Truth be told, while I understand the reasoning behind it, I'm a little jealous of the teams that get to share in the holiday. They didn't do anything in particular, and some made things as difficult for Jack as can possibly be. The Boston Red Sox waited until 1959 to integrate. 1959. I'd kind of like to see just the Dodger players wearing the number 42 on their jerseys, with the rest of teams bowing in reverence.
But OK. MLB has celebrated Jackie Robinson Day since the 50th anniversary of his debut, on April 15, 1997, retiring the number 42 on that day. Grandfathered players, including Mo Vaughn (since retired), were allowed to continue to don the jersey. When Mariano Rivera retires at the conclusion of the 2013 season, that will be it.
And since 2009 all big leaguers wear Jackie's 42 this one day of the year. There will be no names on their backs. Just the 42.
The Dodgers have all kinds of things planned for tonight, the banished-for-eight-games-and-nowhere-near-Chavez-Ravine Carlos Quentin notwithstanding. Rachel Robinson and children Sharon and David will be there. So will the Tuskegee Airmen. The great-granddaughter of Branch Rickey, Kelley Jakle, will sing “God Bless America.” The late great Roy Campanella and Don Newcombe will be honored. Harrison Ford will throw out the first pitch. And of course, Magic Johnson will host and beam with pride throughout.
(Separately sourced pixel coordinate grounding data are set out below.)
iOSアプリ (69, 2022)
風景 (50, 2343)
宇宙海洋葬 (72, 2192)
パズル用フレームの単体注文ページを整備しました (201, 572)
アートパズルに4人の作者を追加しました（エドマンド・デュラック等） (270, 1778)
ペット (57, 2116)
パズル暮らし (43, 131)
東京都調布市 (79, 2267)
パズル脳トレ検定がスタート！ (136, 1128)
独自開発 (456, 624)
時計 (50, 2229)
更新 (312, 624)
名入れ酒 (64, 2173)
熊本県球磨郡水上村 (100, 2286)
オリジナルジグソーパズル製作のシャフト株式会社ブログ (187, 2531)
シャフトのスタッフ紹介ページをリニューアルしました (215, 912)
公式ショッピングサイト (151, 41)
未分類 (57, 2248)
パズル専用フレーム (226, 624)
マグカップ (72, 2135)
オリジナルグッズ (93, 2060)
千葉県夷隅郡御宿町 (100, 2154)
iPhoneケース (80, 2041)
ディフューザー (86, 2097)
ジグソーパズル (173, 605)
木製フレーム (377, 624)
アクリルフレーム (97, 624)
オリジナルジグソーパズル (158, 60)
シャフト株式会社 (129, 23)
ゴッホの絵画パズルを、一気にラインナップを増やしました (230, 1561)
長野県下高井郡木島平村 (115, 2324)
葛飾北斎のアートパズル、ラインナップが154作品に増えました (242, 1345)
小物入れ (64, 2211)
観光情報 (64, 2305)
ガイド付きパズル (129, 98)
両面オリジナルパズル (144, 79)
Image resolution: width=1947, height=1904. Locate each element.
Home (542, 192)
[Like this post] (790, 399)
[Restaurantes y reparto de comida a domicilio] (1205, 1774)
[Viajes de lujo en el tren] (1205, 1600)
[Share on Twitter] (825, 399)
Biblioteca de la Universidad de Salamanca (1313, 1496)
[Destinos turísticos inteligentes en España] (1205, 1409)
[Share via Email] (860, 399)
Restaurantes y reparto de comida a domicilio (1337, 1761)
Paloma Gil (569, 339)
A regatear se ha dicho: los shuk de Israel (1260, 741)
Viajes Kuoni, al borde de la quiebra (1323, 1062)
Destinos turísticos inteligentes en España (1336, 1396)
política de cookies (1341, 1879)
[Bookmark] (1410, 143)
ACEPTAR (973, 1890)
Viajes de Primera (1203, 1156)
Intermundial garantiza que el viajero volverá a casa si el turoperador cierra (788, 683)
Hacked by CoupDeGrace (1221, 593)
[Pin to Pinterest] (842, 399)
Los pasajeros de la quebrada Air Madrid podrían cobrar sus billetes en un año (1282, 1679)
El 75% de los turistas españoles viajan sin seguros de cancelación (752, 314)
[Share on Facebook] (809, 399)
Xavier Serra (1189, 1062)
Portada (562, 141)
L.A. versus San Diego, Chad Billingsley and Eric Stults the starters, game time 7:10 p.m., with ceremonies beginning at 6:50 p.m. As of this writing, several hundred tickets are available on StubHub, including many below face price.
While 42 is labeled a “biopic” it covers primarily the 1946 and 1947 seasons, Robinson's one and only in the minors and first in the bigs. Since there is little about the numbers, and we baseball fans love our numbers, I thought I'd highlight a few.
Jackie's 1946 Montreal Royals finished the season with a record of 100-54, winning the pennant in a five-game playoff over the 81-72 Syracuse Chiefs. His .349 average was good enough for a batting title; his .468 on base percentage lead the league as well.
He appeared in 124 games, scored 113 runs, with three home runs and 66 RBIs, stealing 40 bases while being caught 15 times. Robinson committed 10 errors at second base; his double play mate, Al Campanis booting 42. There's that number again.
Brooklyn's Dodgers beat the Boston Braves on Opening Day, 1947, Hal Gregg over Johnny Sain. Robinson drew the collar on April 15, getting his first major league hit, a bunt single to third off Glenn Elliott, in the bottom of the fifth the next day at Ebbets Field. He would record 1517 more base knocks over his 10-year Hall of Fame career.
Robinson's 1947 stats include the following: 701 plate appearances in 151 games, 125 runs, 175 hits, 31 doubles, five triples, 12 homers, 48 RBIs and a National League leading stolen bases, earning along the way something called the “J. Louis Comiskey Memorial Award” for rookie performance. It's known today as the Jackie Robinson Award. A record 16 Brooklyn and Los Angeles Dodgers have won the two versions of the Rookie of the Year Award.
FoxSportsDetroit.com's Steve Kornacki has a fine piece on Willie Horton, about his dealings with race issues in the 1970s, and his thoughts on Jackie.
Of equal interest is a Darryl E. Owens' Orlando Sentinel column about Sanford, and how far we've come. Or haven't.
For information on the Negro Leagues, to arrange for speakers, and to support former players financially, please visit NegroLeagueLegends.org. Surviving players local to Southern California include Irvine Castile, George Green and Neale “Bobo” Henderson. And of course, Newcombe and Sweet Lou Johnson work for the Dodgers.
And finally, Happy Birthday # 66 to Dodgers' pr man Toby Zwikel. Yes, he was born the very day Jackie Robinson broke baseball's color line: April 15, 1947.